# Boosting in Machine Learning

## 1. Introduction

Boosting is an **ensemble learning method** that combines multiple *weak learners* (models that perform slightly better than random guessing) into a single strong learner.

- Unlike Bagging (which trains learners independently on bootstrap samples), **Boosting trains models sequentially**.  
- Each new model focuses on the **errors (misclassified data points)** made by the previous ones.  
- Final prediction is a weighted majority vote (classification) or weighted sum (regression).

---

## 2. Key Idea

1. Train a weak learner on the data.
2. Evaluate errors.
3. Increase the weights of misclassified samples so the next learner focuses more on them.
4. Repeat this process for multiple rounds.
5. Combine all weak learners into a final strong model.

---

## 3. Boosting Algorithm (General)

Given training dataset $D = \{(x_1, y_1), (x_2, y_2), \dots, (x_N, y_N)\}$:

1. Initialize weights:
   $$
   w_i = \frac{1}{N}, \quad i = 1, 2, \dots, N
   $$
   Each data point has equal weight initially.

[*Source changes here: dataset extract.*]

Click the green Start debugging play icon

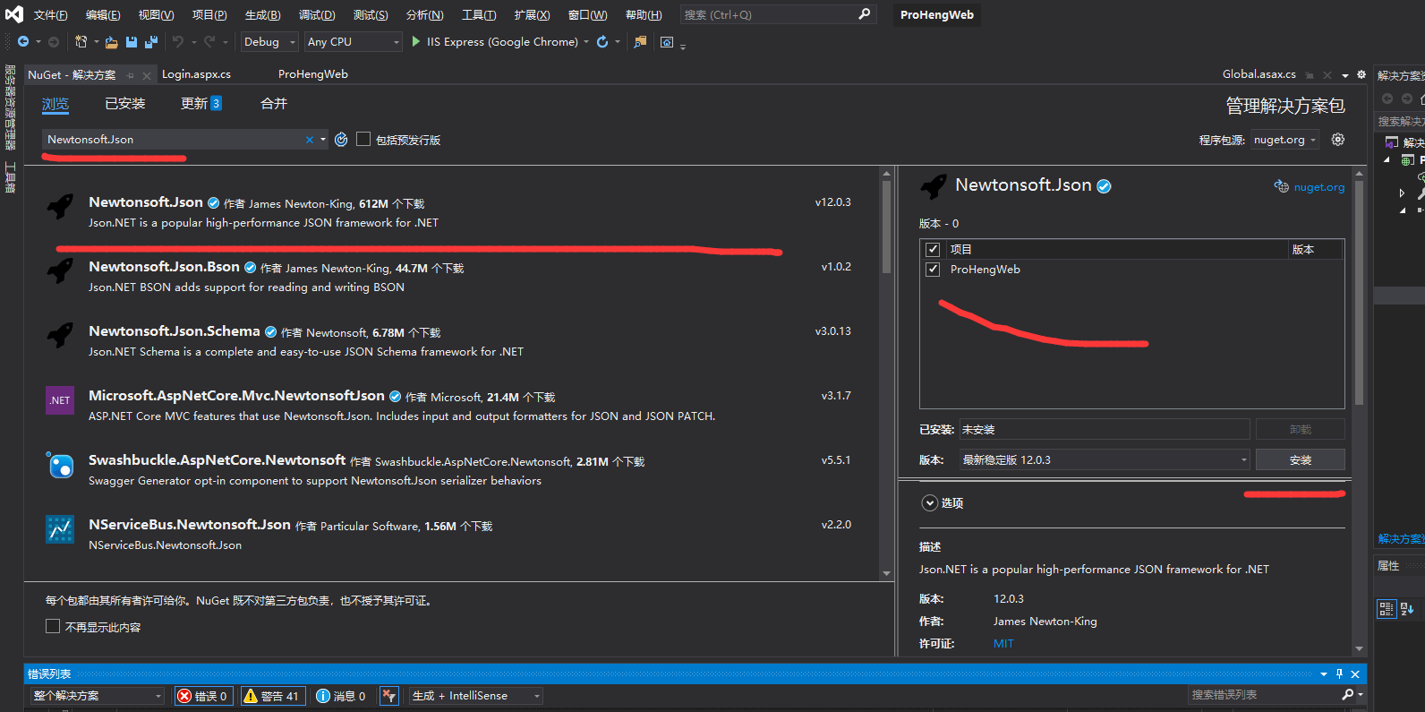pos(416,41)
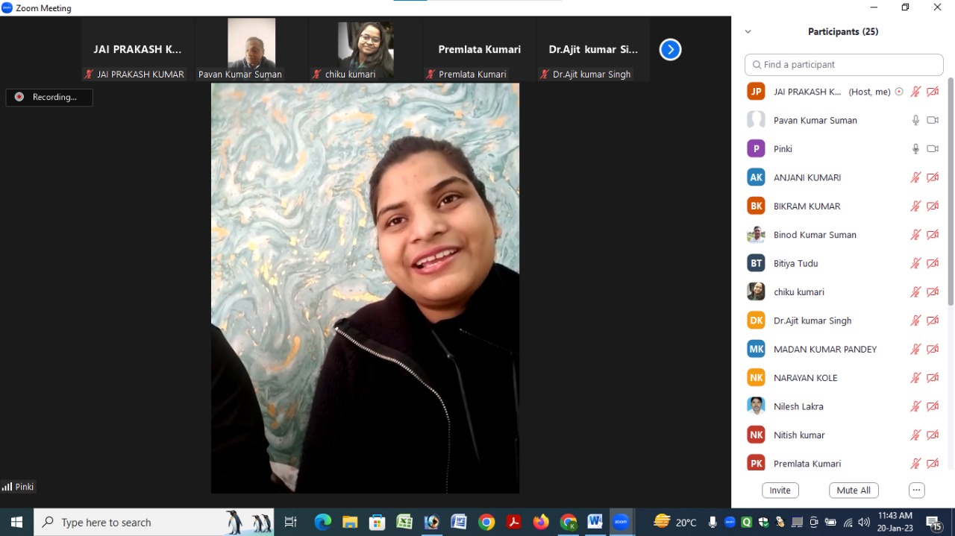Click the Find a participant search field
The image size is (955, 536).
click(x=844, y=65)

2. For $m = 1$ to $M$ (number of weak learners):
   - Train weak learner $h_m(x)$ using weights $w_i$.
   - Compute weighted error:
     $$
     \epsilon_m = \frac{\sum_{i=1}^N w_i \cdot I(y_i \neq h_m(x_i))}{\sum_{i=1}^N w_i}
     $$
   - Compute learner weight:
     $$
     \alpha_m = \frac{1}{2} \ln \left(\frac{1 - \epsilon_m}{\epsilon_m}\right)
     $$
   - Update sample weights:
     $$
     w_i \leftarrow w_i \cdot \exp\big(-\alpha_m y_i h_m(x_i)\big)
     $$
   - Normalize $w_i$ so that $\sum w_i = 1$.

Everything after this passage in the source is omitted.